Saturday, September 21, 2013

Happy Endings?



                Obligatory "Sorry I haven't done a proper post in forever" explanation ahead. Long, boring story short: school and work are the greedy friends who monopolize my time and refuse to share me with anyone else. So don't blame me, blame them. Unsurprisingly, most of what I think about revolves around my classes. We just finished Oedipus Rex in AP Literature and as if I didn't have enough homework and lack of sleep to brighten my day, the play's resolution is heartbreaking. Another long story short: there is one less pair of eyes by the end of the play.
                This got me thinking; I've never read a Young Adult novel with a tragic ending. I didn't find the Hunger Games trilogy ending all that happy and The Fault in Our Stars wasn't full of kittens and rainbows, but did they give me the same rip-out-my-heart-so-I-can-just-die-already feeling that Oedipus Rex or the Great Gatsby did. If Young Adult novels are bitter at all, they are bitter sweet. So my question is, would a completely tragic ending in a book written for teenagers work?
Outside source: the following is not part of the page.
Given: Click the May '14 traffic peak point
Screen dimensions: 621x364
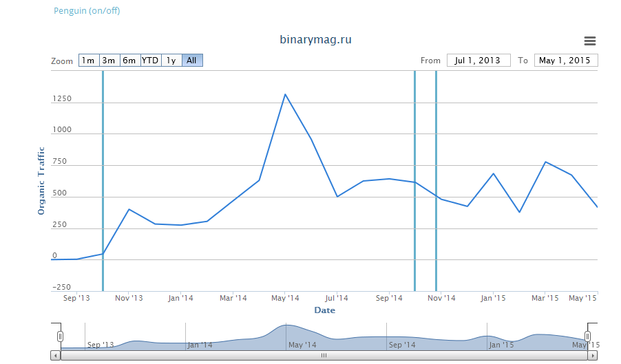Looking at the screenshot, I should (285, 94).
                A lot of YA deals in escapism, allowing teenagers to forget about the stress of the real world for a few chapters. The stories may have fear, pain, and danger, but they don't launch the reader into a world more hopeless than their own. That's not to make YA literature sound shallow. It deals with unbelievably hard topics, from eating disorders to death and suicide. Only the characters are meant to serve as inspiration, to show that these problems can be overcome. But would a book with no light at the end of the tunnel still be a good read? Would it sell? I don't know the answer, but if anyone has any examples of this, feel free to comment.